American economists have also warned Trump’s plan could cause inflation and possibly a recession, which could have ripple effects in Canada.

It’s consumers who will ultimately feel the burden of any inflationary effect caused by broad tariffs, said Darby.

“A tariff tends to raise costs, and it ultimately raises prices, so that’s something that we have to be prepared for,” he said.

“It could tilt production mandates. A tariff makes goods more expensive, but on the same token, it also will make inputs for the U.S. more expensive.”

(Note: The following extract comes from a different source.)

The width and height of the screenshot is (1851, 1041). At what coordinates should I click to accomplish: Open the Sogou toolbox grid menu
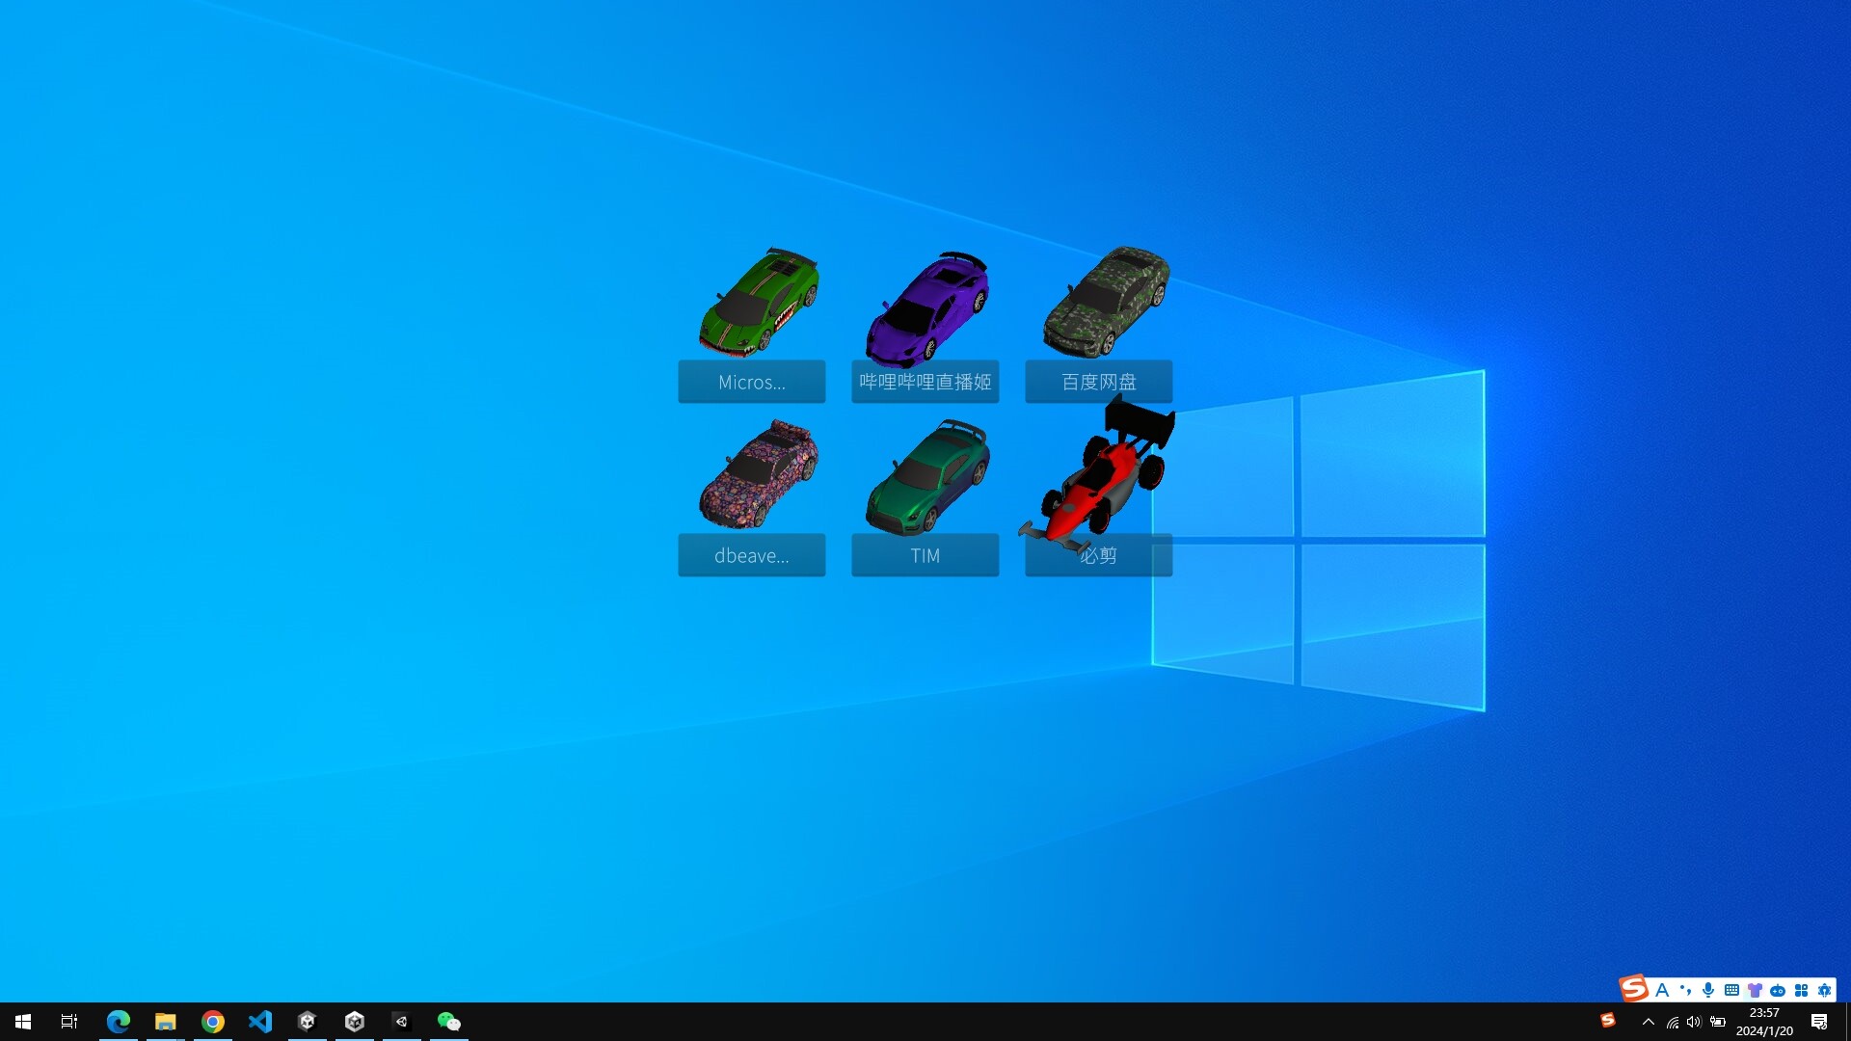click(x=1801, y=990)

A report last month by TD economist Marc Ercolao said research shows a full-scale implementation of Trump’s tariff plan could lead to a near-five per cent reduction in Canadian export volumes to the U.S. by early-2027, relative to current baseline forecasts.

Retaliation by Canada would also increase costs for domestic producers, and push import volumes lower in the process.

“Slowing import activity mitigates some of the negative net trade impact on total GDP enough to avoid a technical recession, but still produces a period of extended stagnation through 2025 and 2026,” Ercolao said.

Since the Canada-United States-Mexico Agreement came into effect in 2020, trade between Canada and the U.S. has surged by 46 per cent, according to the Toronto Region Board of Trade.

With that deal is up for review in 2026, Canadian Chamber of Commerce president and CEO Candace Laing said the Canadian government “must collaborate effectively with the Trump administration to preserve and strengthen our bilateral economic partnership.”

“With an impressive $3.6 billion in daily trade, Canada and the United States are each other’s closest international partners. The secure and efficient flow of goods and people across our border … remains essential for the economies of both countries,” she said in a statement.

“By resisting tariffs and trade barriers that will only raise prices and hurt consumers in both countries, Canada and the United States can strengthen resilient cross-border supply chains that enhance our shared economic security.”